I am passionate about being a steward for global childhood health as health is one of the main pillars of quality of life and human welfare. I fight for childhood accessibility rights, vaccines, medical attention in third world countries and access to appropriate procedures at home. I believe we need to give a voice to children and youth in their own healthcare journeys as they deserve the right to have their voices heard and their bodies taken care of.
I founded HUGS, a social enterprise dedicated to improving quality of life for children suffering from chronic or acute illness, injury, and mental health issues. Through my HUGS Talks, I talk to children in schools, youth groups, and at youth leadership conferences about finding their passion and using it to make a difference.
It’s important for me to help other young people realise that they can make a significant impact and share my experience to inspire them to take action. Through fundraising, education, and advocacy I have brought initiatives to improve quality of life for children in hospitals locally, raised funds for a mobile health clinic in Kenya, and have changed hospital protocols by delivering education sessions to hospital staff.
This year, it feels more important than ever to celebrate humanitarians and thank those who have committed their lives to helping others. The theme for World Humanitarian Day 2020 is #RealLifeHeros. It comes at a time where the COVID-19 pandemic has created unprecedented fears and hardships globally. We have all felt the effects at home with job losses, school closures, financial burdens, and both mental and physical health concerns.
However, the effects have been catastrophic internationally and have created challenges to humanitarian efforts abroad. COVID-19 has made the world’s most vulnerable, even more exposed. Those living in poverty, war zones, or without proper water and health care have been left defenseless. It has led to a spike in human rights abuses, an increase in domestic violence and left these regions without the resources and infrastructure to meet the needs of their people. Escalating these hardships is the fact that humanitarian aid is struggling to reach those in need due to population lockdowns, border restrictions and travel bans.

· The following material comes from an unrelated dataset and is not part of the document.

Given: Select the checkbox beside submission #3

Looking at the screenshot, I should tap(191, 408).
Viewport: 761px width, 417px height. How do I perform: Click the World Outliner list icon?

So, on this Humanitarian Day, we tell the stories of people who put on their masks and keep fighting for those who need help the most, despite the increased risks of COVID- 19.
There are many ways you can celebrate World Humanitarian Day and honour our real-life heroes:
1_Donate to a humanitarian organization. There are many local and international groups who would benefit from a donation of your time or money.
2_Write to your elected leaders. Tell them what you are passionate about and why. Explain what change you want to see. Effect policy change.
3_Spread awareness of important global crises on social media.
4_Pay tribute to frontline workers by sharing positive stories of their contributions, highlighting local heroes or international peacekeepers. Use the hashtag #reallifeheros.
5_Talk to children about the importance of being a global citizen, understanding world needs and the importance of giving back. Teach them that the humanitarian path recognises diversity and helps regardless of race, colour, creed, or gender.
6_Do humanitarian work in your own community. Volunteer, donate to the food bank, make masks for nurses, shop for an elderly neighbour, do a toy drive for the hospital – just get out there and make a difference. Remember a humanitarian is simply defined as “A person who seeks to reduce human suffering and promote human welfare.”
Most importantly, on this August 19, 2020, World Humanitarian Day, stop and say than you to all those humanitarians both local and global that are making an impact, big or small, in the well-being of someone else’s life.
We say thank you to those who run in when everyone else runs out. To people who risk their lives and make personal sacrifices to help others through crisis.
A thank you to those who hold our children’s hands when parents and communities fail.
A thank you to all the front-line workers who without thinking run into danger, into uncertainty and into emergencies.
Today, we salute you, our real-life heroes.